Git Flow/Git Branching Model
Git Flow(or Gitflow) is a Git workflow that prescribes how a large-scale project can be managed by using different branching functionalities in Git. This workflow is mostly used for projects that have a fixed version release cycle. The Gitflow workflow uses five different types of branches to manage different aspects of a project. Let's learn more about this Git workflow.
Before trying to understand the actual workflow, let's first take a look at the different branches that will be used in Gitflow. We have five different types of branches that are used in this workflow - Master, Develop, Feature, Release, and Hotfix. All of them have dedicated functions and are created to free up other branches so that work can continue on them. Let's learn about each one of them.
This is the main branch of the project and it will have the production-ready code of the project. It will store all the version-release history of the project. All the commits of the master branch are tagged to denote the release version numbers. Remember that this branch will only contain a partial project history that involves the stable code. We will never commit anything directly to this branch.
The develop branch can be considered as another main branch where all the changes will be integrated by developers. It is also known as the Integration Branch. This branch contains the complete project history and acts as a buffer between the master branch and the feature branches. It contains the changes that will be part of the next release.
Developers will create a separate feature branch to work in an isolated environment and develop a particular feature for the project. These feature branches are created from the develop branches and merged back into it. They should never directly interact with the master branch of the project.
Once all the features needed for the next release are merged into the develop branch, a new release branch is created which will include all these features.

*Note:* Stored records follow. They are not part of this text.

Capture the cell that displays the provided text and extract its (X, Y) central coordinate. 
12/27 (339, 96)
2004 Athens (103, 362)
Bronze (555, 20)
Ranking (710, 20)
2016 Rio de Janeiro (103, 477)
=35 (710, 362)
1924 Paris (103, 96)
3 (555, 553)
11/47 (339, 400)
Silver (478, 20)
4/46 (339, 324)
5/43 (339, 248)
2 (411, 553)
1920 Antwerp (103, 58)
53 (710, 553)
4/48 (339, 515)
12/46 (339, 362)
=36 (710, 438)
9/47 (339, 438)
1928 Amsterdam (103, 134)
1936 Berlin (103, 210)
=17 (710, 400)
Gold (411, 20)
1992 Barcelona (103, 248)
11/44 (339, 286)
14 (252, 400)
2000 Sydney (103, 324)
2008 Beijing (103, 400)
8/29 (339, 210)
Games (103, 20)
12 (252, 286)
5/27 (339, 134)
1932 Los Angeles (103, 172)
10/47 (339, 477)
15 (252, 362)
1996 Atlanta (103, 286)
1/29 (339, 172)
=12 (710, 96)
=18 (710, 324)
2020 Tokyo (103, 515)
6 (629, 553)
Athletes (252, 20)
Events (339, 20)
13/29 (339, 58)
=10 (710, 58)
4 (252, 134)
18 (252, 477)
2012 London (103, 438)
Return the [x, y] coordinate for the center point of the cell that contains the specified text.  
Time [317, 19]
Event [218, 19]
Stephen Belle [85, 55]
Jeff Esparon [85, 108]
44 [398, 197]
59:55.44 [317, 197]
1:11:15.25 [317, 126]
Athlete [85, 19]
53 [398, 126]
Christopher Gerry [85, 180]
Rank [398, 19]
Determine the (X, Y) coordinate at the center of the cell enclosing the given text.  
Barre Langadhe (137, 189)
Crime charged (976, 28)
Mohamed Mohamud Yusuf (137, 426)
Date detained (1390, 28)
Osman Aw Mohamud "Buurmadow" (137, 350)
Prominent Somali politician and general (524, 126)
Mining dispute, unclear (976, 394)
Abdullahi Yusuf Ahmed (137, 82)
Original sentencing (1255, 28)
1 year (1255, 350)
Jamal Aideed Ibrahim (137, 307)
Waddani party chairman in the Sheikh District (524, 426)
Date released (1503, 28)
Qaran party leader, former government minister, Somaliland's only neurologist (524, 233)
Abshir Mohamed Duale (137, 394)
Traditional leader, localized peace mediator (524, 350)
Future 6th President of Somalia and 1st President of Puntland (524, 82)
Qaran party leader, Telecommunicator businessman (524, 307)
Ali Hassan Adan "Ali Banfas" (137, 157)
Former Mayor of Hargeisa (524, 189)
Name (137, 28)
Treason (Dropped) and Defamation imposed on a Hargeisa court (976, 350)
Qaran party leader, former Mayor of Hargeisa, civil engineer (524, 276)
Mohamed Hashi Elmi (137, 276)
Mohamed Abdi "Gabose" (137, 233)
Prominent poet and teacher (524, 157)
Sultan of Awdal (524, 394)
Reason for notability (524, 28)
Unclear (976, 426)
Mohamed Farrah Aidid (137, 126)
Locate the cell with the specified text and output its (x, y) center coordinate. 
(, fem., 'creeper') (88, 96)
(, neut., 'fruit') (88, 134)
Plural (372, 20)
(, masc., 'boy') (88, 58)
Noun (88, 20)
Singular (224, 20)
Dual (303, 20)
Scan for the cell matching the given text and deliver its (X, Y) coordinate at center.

This is done to free up the develop branch so that other collaborators can continue to develop new features and merge them into the develop branch. No major changes are added to the release branch and it will only include small bug fixes, documentation, and other meta-data required for the next release. Tests are performed on this release branch to make sure that the included code is stable. It is then merged into the master and develop branch.
Sometimes an immediate solution is required to a problem present in the master branch. For this, a new hotfix branch is created based on the corrupted commit of the master branch, and the problem is rectified on this branch. It is merged back into the master branch and a new version is released. This branch is also merged back into the develop branch to make sure that the develop branch is aware of the quick-fix that was created to solve the problem.

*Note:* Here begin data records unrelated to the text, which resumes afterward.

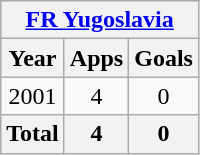
Goals (164, 58)
Total (33, 134)
Apps (96, 58)
FR Yugoslavia (100, 20)
2001 (33, 96)
Year (33, 58)
Output the [x, y] coordinate of the center of the cell containing the given text.  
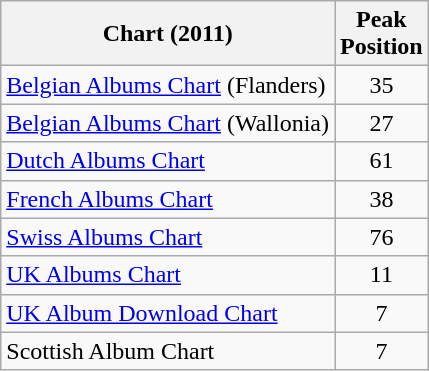
76 [381, 237]
UK Album Download Chart [168, 313]
61 [381, 161]
11 [381, 275]
French Albums Chart [168, 199]
Belgian Albums Chart (Flanders) [168, 85]
Belgian Albums Chart (Wallonia) [168, 123]
Chart (2011) [168, 34]
Scottish Album Chart [168, 351]
PeakPosition [381, 34]
38 [381, 199]
Dutch Albums Chart [168, 161]
27 [381, 123]
Swiss Albums Chart [168, 237]
UK Albums Chart [168, 275]
35 [381, 85]
Locate the cell with the specified text and output its (x, y) center coordinate. 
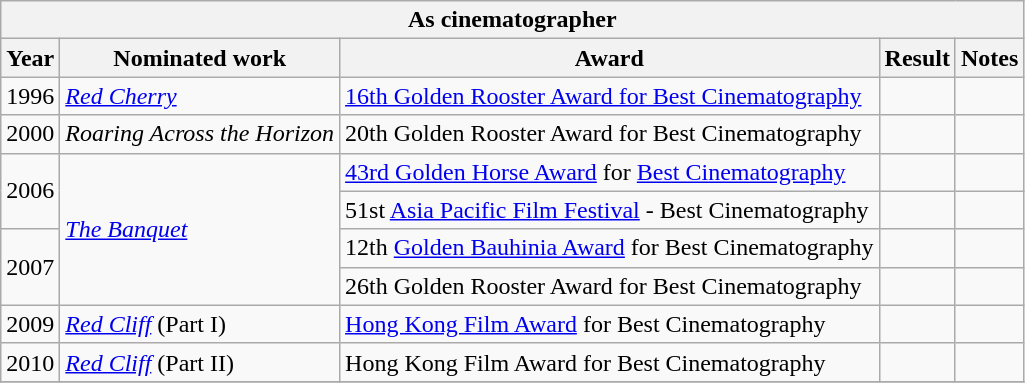
51st Asia Pacific Film Festival - Best Cinematography (610, 210)
Red Cherry (200, 96)
Year (30, 58)
12th Golden Bauhinia Award for Best Cinematography (610, 248)
As cinematographer (512, 20)
2009 (30, 324)
Nominated work (200, 58)
2007 (30, 267)
Notes (989, 58)
The Banquet (200, 229)
Roaring Across the Horizon (200, 134)
Award (610, 58)
1996 (30, 96)
2010 (30, 362)
43rd Golden Horse Award for Best Cinematography (610, 172)
Result (917, 58)
16th Golden Rooster Award for Best Cinematography (610, 96)
Red Cliff (Part II) (200, 362)
20th Golden Rooster Award for Best Cinematography (610, 134)
2006 (30, 191)
Red Cliff (Part I) (200, 324)
26th Golden Rooster Award for Best Cinematography (610, 286)
2000 (30, 134)
Extract the [X, Y] coordinate from the center of the cell holding the provided text.  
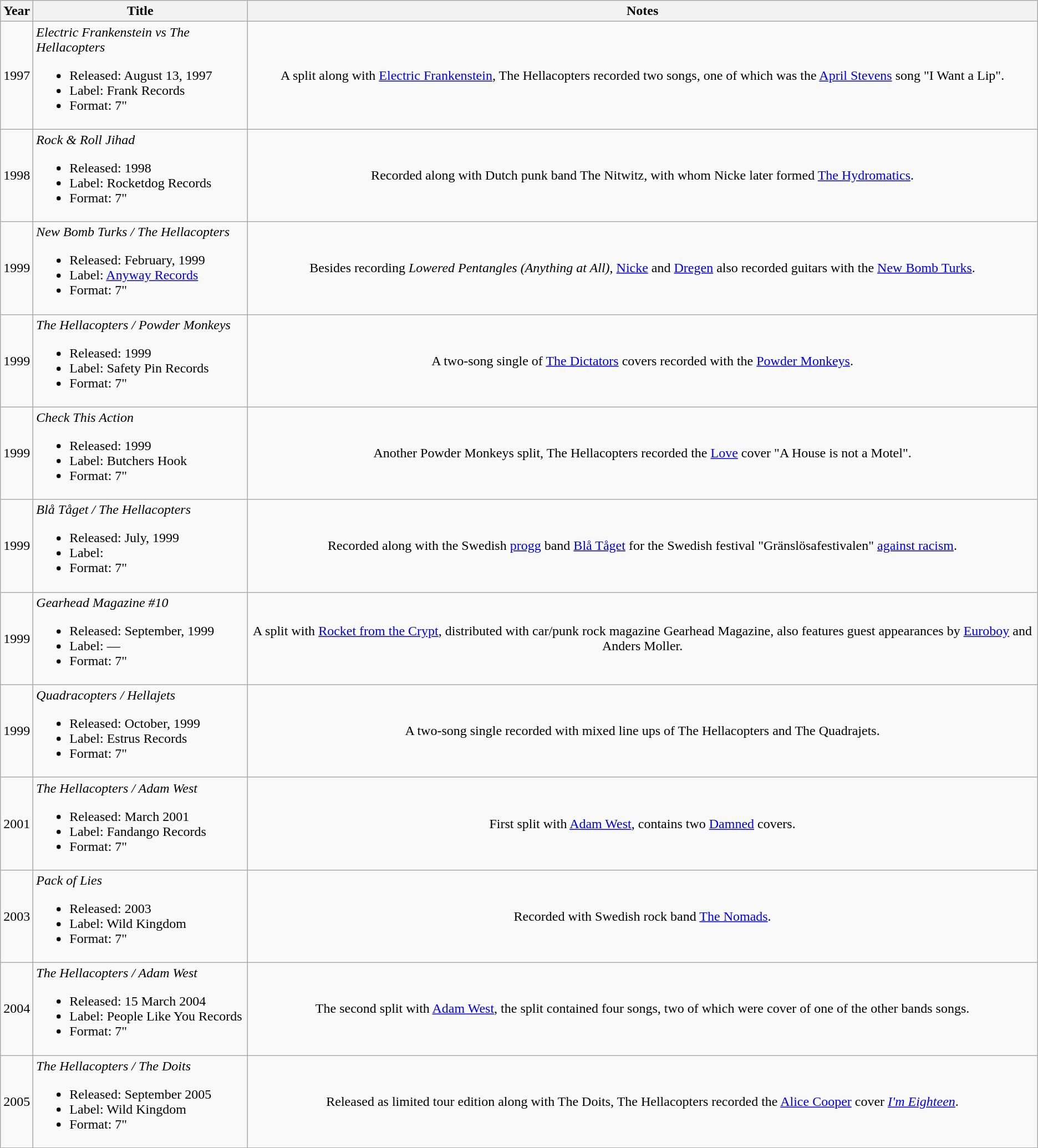
The Hellacopters / The DoitsReleased: September 2005Label: Wild KingdomFormat: 7" [140, 1102]
A two-song single of The Dictators covers recorded with the Powder Monkeys. [642, 360]
2001 [17, 824]
Recorded with Swedish rock band The Nomads. [642, 916]
A two-song single recorded with mixed line ups of The Hellacopters and The Quadrajets. [642, 731]
The Hellacopters / Powder MonkeysReleased: 1999Label: Safety Pin RecordsFormat: 7" [140, 360]
2005 [17, 1102]
Electric Frankenstein vs The HellacoptersReleased: August 13, 1997Label: Frank RecordsFormat: 7" [140, 75]
Quadracopters / HellajetsReleased: October, 1999Label: Estrus RecordsFormat: 7" [140, 731]
1998 [17, 175]
1997 [17, 75]
Pack of LiesReleased: 2003Label: Wild KingdomFormat: 7" [140, 916]
2004 [17, 1009]
First split with Adam West, contains two Damned covers. [642, 824]
Year [17, 11]
Gearhead Magazine #10Released: September, 1999Label: —Format: 7" [140, 639]
The second split with Adam West, the split contained four songs, two of which were cover of one of the other bands songs. [642, 1009]
Recorded along with Dutch punk band The Nitwitz, with whom Nicke later formed The Hydromatics. [642, 175]
A split along with Electric Frankenstein, The Hellacopters recorded two songs, one of which was the April Stevens song "I Want a Lip". [642, 75]
Blå Tåget / The HellacoptersReleased: July, 1999Label:Format: 7" [140, 546]
The Hellacopters / Adam WestReleased: March 2001Label: Fandango RecordsFormat: 7" [140, 824]
Another Powder Monkeys split, The Hellacopters recorded the Love cover "A House is not a Motel". [642, 454]
2003 [17, 916]
Recorded along with the Swedish progg band Blå Tåget for the Swedish festival "Gränslösafestivalen" against racism. [642, 546]
Besides recording Lowered Pentangles (Anything at All), Nicke and Dregen also recorded guitars with the New Bomb Turks. [642, 268]
New Bomb Turks / The HellacoptersReleased: February, 1999Label: Anyway RecordsFormat: 7" [140, 268]
The Hellacopters / Adam WestReleased: 15 March 2004Label: People Like You RecordsFormat: 7" [140, 1009]
Check This ActionReleased: 1999Label: Butchers HookFormat: 7" [140, 454]
Released as limited tour edition along with The Doits, The Hellacopters recorded the Alice Cooper cover I'm Eighteen. [642, 1102]
Rock & Roll JihadReleased: 1998Label: Rocketdog RecordsFormat: 7" [140, 175]
Notes [642, 11]
Title [140, 11]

We now know the different branches involved in this Git workflow. The following steps explain how and when each of these branches will be created and used.

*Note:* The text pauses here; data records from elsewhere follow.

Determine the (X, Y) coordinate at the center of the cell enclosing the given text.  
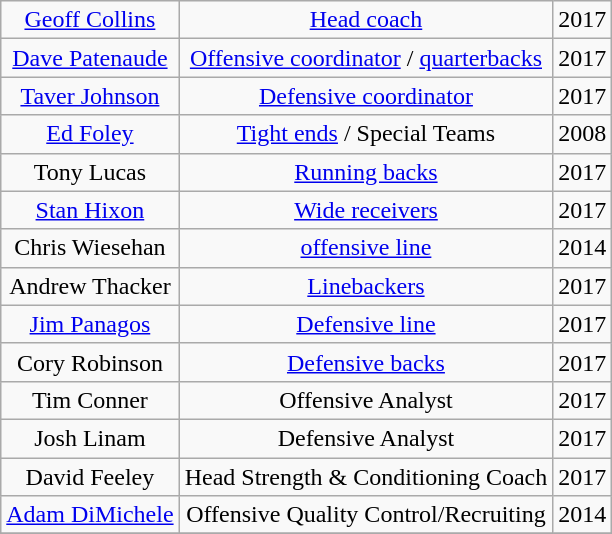
2008 (582, 134)
Ed Foley (90, 134)
Defensive coordinator (366, 96)
Tony Lucas (90, 172)
Stan Hixon (90, 210)
Josh Linam (90, 438)
David Feeley (90, 477)
Jim Panagos (90, 324)
Adam DiMichele (90, 515)
Defensive line (366, 324)
Dave Patenaude (90, 58)
Offensive Analyst (366, 400)
Chris Wiesehan (90, 248)
Offensive coordinator / quarterbacks (366, 58)
Geoff Collins (90, 20)
Head Strength & Conditioning Coach (366, 477)
Tight ends / Special Teams (366, 134)
Head coach (366, 20)
Defensive backs (366, 362)
Taver Johnson (90, 96)
Wide receivers (366, 210)
Offensive Quality Control/Recruiting (366, 515)
Running backs (366, 172)
Cory Robinson (90, 362)
Andrew Thacker (90, 286)
Defensive Analyst (366, 438)
Tim Conner (90, 400)
offensive line (366, 248)
Linebackers (366, 286)
Detect which cell encompasses the target text, then output its [x, y] center coordinate. 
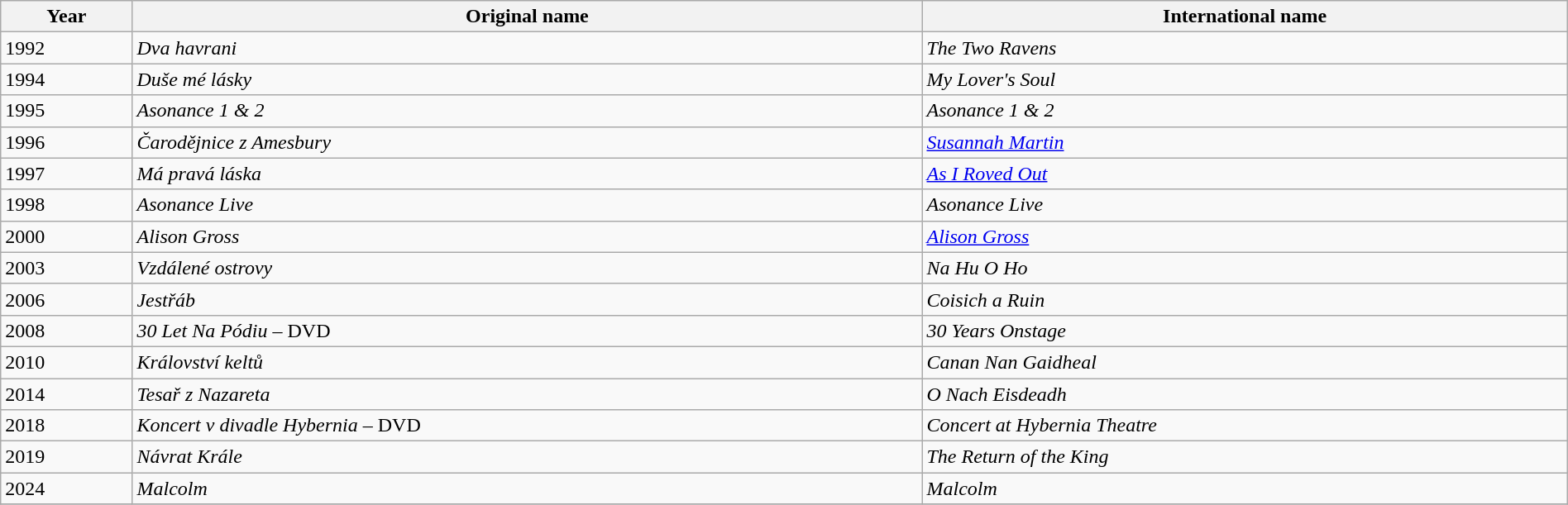
Duše mé lásky [528, 79]
Concert at Hybernia Theatre [1245, 426]
1995 [66, 111]
1992 [66, 48]
1997 [66, 174]
Na Hu O Ho [1245, 268]
1994 [66, 79]
Original name [528, 17]
2014 [66, 394]
Čarodějnice z Amesbury [528, 142]
30 Let Na Pódiu – DVD [528, 331]
Vzdálené ostrovy [528, 268]
Canan Nan Gaidheal [1245, 362]
2024 [66, 489]
30 Years Onstage [1245, 331]
2008 [66, 331]
2000 [66, 237]
Návrat Krále [528, 457]
Království keltů [528, 362]
Susannah Martin [1245, 142]
Coisich a Ruin [1245, 299]
2006 [66, 299]
The Two Ravens [1245, 48]
2003 [66, 268]
2010 [66, 362]
Tesař z Nazareta [528, 394]
2018 [66, 426]
1996 [66, 142]
Má pravá láska [528, 174]
International name [1245, 17]
Jestřáb [528, 299]
O Nach Eisdeadh [1245, 394]
My Lover's Soul [1245, 79]
Year [66, 17]
Koncert v divadle Hybernia – DVD [528, 426]
The Return of the King [1245, 457]
As I Roved Out [1245, 174]
2019 [66, 457]
Dva havrani [528, 48]
1998 [66, 205]
Pinpoint the cell where the given text exists, returning its (x, y) midpoint coordinate. 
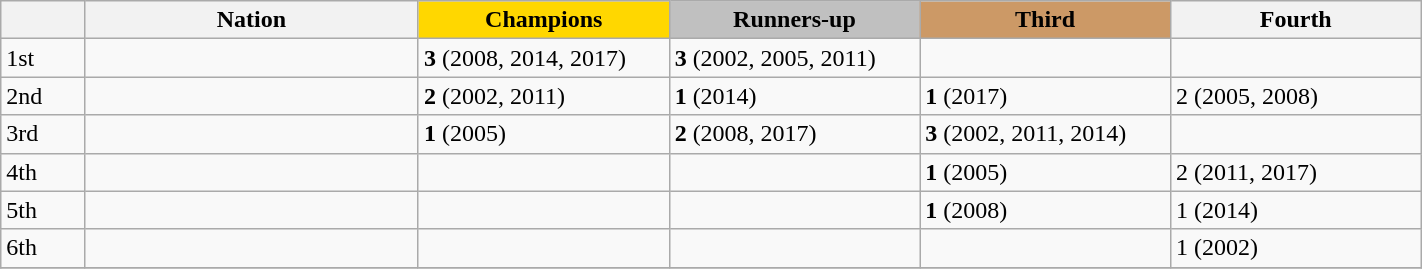
3 (2008, 2014, 2017) (544, 58)
2 (2002, 2011) (544, 96)
1 (2017) (1046, 96)
5th (43, 210)
Runners-up (794, 20)
2 (2011, 2017) (1296, 172)
4th (43, 172)
3 (2002, 2005, 2011) (794, 58)
6th (43, 248)
Nation (251, 20)
1 (2002) (1296, 248)
2 (2005, 2008) (1296, 96)
Fourth (1296, 20)
Champions (544, 20)
1st (43, 58)
2 (2008, 2017) (794, 134)
2nd (43, 96)
1 (2008) (1046, 210)
3rd (43, 134)
3 (2002, 2011, 2014) (1046, 134)
Third (1046, 20)
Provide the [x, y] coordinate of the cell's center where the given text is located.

The project starts by initializing a Git repository with a master branch. We will add an initial tagged commit to it. The overall structure of the master branch is shown below.
Next, a develop branch is created based on the initial commit of the master branch. This branch is where all the development work for the project will be done. The master branch and the develop branch are called the Long-Running branches as they will always be present in the project. Other branches like feature, hotfix, and release are deleted after they serve their purpose.
Any new feature will have its own dedicated feature branch. This feature branch will be based on some commit of the develop branch. When the work on this branch is ready, it is merged back into the develop branch.
A new feature was developed and merged into the develop branch in the above image. We are now ready to create a new release. For this, a release branch is created based on the develop branch. We will add a few commits to this release branch which will include meta-data about the next release. This is then merged into the master and the develop branches.
Let's say we discover a small bug in some release version. To rectify it, we will create a new hotfix branch based on the erroneous commit of the master branch. After removing the bug this branch is merged back into master a new release is made. We also merge it into the develop branch.
A thing to remember is that all merges are Three-Way merges. This is done to ensure that we can understand where a new branch was created and where it was merged.
The final history of the repository is shown below. We have the master branch with three commits indicating that we have made three releases versions. The develop branch has all the new developments added to the project and a feature branch is also created and merged back into it. A bug was present in the initial version(v0.1) and it was rectified using a hotfix branch. We have a release branch made to add documentation and other release meta-data for version v1 of the project.
Advantages of using Gitflow Workflow
Gitflow workflow is very commonly used and there are certain benefits of using this workflow. Let's look at some of the key advantages of Gitflow.
- Gitflow allows developers to work parallelly on different things as we have dedicated branches for different tasks. For example, we have the hotfix branch and release branch which can be used to prepare a new release version. These branches will free up the develop branch and so new development can be continued on this branch. This also provides an isolated environment to work on different things.
- Feature branches provide developers an independent workspace where they can experiment with things and develop new features without worrying about affecting the rest of the project.
- Hotfix branches allow us to provide quick solutions to bugs present on the master branch. This separate branch also makes sure that we are only including the solution to the problem and not the newly developed features from the develop branch.
- The develop branch provides a kind of staging area for new features. All the new developments are added to this branch and they can then be included in the next release version.
Gitflow is a workflow that defines how to use different branches to work and collaborate on large-scale projects that need frequent release cycles. It simply defines a branching model and fixed roles for different branches. We have two main long-running branches called master and feature, and three temporary functionality branches called feature, release, and hotfix. These branches provide support parallel development which can increase the overall efficiency of the team.